■ **Provided material**:
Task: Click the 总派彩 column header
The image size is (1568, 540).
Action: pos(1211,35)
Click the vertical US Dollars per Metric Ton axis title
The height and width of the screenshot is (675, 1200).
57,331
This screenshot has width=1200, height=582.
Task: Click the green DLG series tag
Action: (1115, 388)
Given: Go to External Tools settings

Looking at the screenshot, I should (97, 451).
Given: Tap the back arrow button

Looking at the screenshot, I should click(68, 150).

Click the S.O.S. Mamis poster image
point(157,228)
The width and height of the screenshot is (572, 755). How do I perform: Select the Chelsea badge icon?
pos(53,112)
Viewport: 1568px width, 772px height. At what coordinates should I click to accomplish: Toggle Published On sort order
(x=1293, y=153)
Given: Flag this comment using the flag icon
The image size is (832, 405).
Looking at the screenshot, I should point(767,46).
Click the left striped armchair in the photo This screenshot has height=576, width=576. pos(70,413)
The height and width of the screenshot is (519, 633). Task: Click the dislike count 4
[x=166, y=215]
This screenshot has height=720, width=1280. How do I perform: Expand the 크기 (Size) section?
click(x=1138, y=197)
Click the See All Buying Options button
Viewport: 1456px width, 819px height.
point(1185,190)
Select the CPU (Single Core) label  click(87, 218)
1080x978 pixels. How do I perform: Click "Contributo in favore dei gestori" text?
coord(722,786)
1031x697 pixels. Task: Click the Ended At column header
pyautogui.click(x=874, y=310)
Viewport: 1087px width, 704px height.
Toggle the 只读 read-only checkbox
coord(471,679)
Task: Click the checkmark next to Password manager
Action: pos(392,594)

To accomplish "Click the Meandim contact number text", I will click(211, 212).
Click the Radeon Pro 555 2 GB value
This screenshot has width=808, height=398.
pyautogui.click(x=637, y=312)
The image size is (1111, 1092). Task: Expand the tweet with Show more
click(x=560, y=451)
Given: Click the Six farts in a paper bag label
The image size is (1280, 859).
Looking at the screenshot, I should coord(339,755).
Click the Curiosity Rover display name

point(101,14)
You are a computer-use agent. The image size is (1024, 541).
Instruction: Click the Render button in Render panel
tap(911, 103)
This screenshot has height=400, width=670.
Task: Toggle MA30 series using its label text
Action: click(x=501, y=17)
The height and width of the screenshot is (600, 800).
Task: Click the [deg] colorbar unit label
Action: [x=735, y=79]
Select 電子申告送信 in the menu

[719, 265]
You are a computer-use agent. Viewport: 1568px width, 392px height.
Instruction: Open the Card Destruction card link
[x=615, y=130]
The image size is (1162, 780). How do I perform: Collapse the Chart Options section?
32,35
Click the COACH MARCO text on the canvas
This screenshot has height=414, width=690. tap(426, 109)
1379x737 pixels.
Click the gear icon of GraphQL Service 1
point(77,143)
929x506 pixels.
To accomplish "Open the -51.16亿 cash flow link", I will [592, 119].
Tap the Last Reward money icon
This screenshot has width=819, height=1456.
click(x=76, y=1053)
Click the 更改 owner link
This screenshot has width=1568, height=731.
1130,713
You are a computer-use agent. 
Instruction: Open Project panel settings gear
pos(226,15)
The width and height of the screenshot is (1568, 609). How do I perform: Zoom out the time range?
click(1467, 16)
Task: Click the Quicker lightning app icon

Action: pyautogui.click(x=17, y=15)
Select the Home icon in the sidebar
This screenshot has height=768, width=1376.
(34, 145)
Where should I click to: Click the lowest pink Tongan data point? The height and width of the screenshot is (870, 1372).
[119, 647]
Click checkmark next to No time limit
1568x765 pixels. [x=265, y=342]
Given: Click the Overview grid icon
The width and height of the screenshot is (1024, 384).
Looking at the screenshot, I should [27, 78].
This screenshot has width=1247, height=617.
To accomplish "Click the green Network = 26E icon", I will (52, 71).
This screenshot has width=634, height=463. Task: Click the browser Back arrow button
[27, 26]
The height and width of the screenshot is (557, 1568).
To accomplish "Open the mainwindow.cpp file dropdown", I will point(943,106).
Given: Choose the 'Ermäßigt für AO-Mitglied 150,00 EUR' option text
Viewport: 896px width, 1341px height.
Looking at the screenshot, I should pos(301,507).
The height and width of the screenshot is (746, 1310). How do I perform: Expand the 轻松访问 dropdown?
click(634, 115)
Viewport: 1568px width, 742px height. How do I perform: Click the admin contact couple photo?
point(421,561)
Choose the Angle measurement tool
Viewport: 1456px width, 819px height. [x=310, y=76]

■ **Task statement**: Exactness is what counts here: write out every record again.

■ **Exercise output**:
Task: Click the 总派彩 column header
The image size is (1568, 540).
Action: pos(1211,35)
Click the vertical US Dollars per Metric Ton axis title
The height and width of the screenshot is (675, 1200).
57,331
This screenshot has width=1200, height=582.
Task: Click the green DLG series tag
Action: (1115, 388)
Given: Go to External Tools settings

Looking at the screenshot, I should (97, 451).
Given: Tap the back arrow button

Looking at the screenshot, I should click(68, 150).

Click the S.O.S. Mamis poster image
point(157,228)
The width and height of the screenshot is (572, 755). How do I perform: Select the Chelsea badge icon?
pos(53,112)
Viewport: 1568px width, 772px height. At what coordinates should I click to accomplish: Toggle Published On sort order
(x=1293, y=153)
Given: Flag this comment using the flag icon
The image size is (832, 405).
Looking at the screenshot, I should point(767,46).
Click the left striped armchair in the photo This screenshot has height=576, width=576. pos(70,413)
The height and width of the screenshot is (519, 633). Task: Click the dislike count 4
[x=166, y=215]
This screenshot has height=720, width=1280. How do I perform: Expand the 크기 (Size) section?
click(x=1138, y=197)
Click the See All Buying Options button
Viewport: 1456px width, 819px height.
point(1185,190)
Select the CPU (Single Core) label  click(87, 218)
1080x978 pixels. How do I perform: Click "Contributo in favore dei gestori" text?
coord(722,786)
1031x697 pixels. Task: Click the Ended At column header
pyautogui.click(x=874, y=310)
Viewport: 1087px width, 704px height.
Toggle the 只读 read-only checkbox
coord(471,679)
Task: Click the checkmark next to Password manager
Action: pos(392,594)

To accomplish "Click the Meandim contact number text", I will click(211, 212).
Click the Radeon Pro 555 2 GB value
This screenshot has width=808, height=398.
pyautogui.click(x=637, y=312)
The image size is (1111, 1092). Task: Expand the tweet with Show more
click(x=560, y=451)
Given: Click the Six farts in a paper bag label
The image size is (1280, 859).
Looking at the screenshot, I should coord(339,755).
Click the Curiosity Rover display name

point(101,14)
You are a computer-use agent. The image size is (1024, 541).
Instruction: Click the Render button in Render panel
tap(911, 103)
This screenshot has height=400, width=670.
Task: Toggle MA30 series using its label text
Action: click(x=501, y=17)
The height and width of the screenshot is (600, 800).
Task: Click the [deg] colorbar unit label
Action: [x=735, y=79]
Select 電子申告送信 in the menu

[719, 265]
You are a computer-use agent. Viewport: 1568px width, 392px height.
Instruction: Open the Card Destruction card link
[x=615, y=130]
The image size is (1162, 780). How do I perform: Collapse the Chart Options section?
32,35
Click the COACH MARCO text on the canvas
This screenshot has height=414, width=690. tap(426, 109)
1379x737 pixels.
Click the gear icon of GraphQL Service 1
point(77,143)
929x506 pixels.
To accomplish "Open the -51.16亿 cash flow link", I will [592, 119].
Tap the Last Reward money icon
This screenshot has width=819, height=1456.
click(x=76, y=1053)
Click the 更改 owner link
This screenshot has width=1568, height=731.
1130,713
You are a computer-use agent. 
Instruction: Open Project panel settings gear
pos(226,15)
The width and height of the screenshot is (1568, 609). How do I perform: Zoom out the time range?
click(1467, 16)
Task: Click the Quicker lightning app icon

Action: pyautogui.click(x=17, y=15)
Select the Home icon in the sidebar
This screenshot has height=768, width=1376.
(34, 145)
Where should I click to: Click the lowest pink Tongan data point? The height and width of the screenshot is (870, 1372).
[119, 647]
Click checkmark next to No time limit
1568x765 pixels. [x=265, y=342]
Given: Click the Overview grid icon
The width and height of the screenshot is (1024, 384).
Looking at the screenshot, I should [27, 78].
This screenshot has width=1247, height=617.
To accomplish "Click the green Network = 26E icon", I will (52, 71).
This screenshot has width=634, height=463. Task: Click the browser Back arrow button
[27, 26]
The height and width of the screenshot is (557, 1568).
To accomplish "Open the mainwindow.cpp file dropdown", I will point(943,106).
Given: Choose the 'Ermäßigt für AO-Mitglied 150,00 EUR' option text
Viewport: 896px width, 1341px height.
Looking at the screenshot, I should pos(301,507).
The height and width of the screenshot is (746, 1310). How do I perform: Expand the 轻松访问 dropdown?
click(634, 115)
Viewport: 1568px width, 742px height. How do I perform: Click the admin contact couple photo?
point(421,561)
Choose the Angle measurement tool
Viewport: 1456px width, 819px height. [x=310, y=76]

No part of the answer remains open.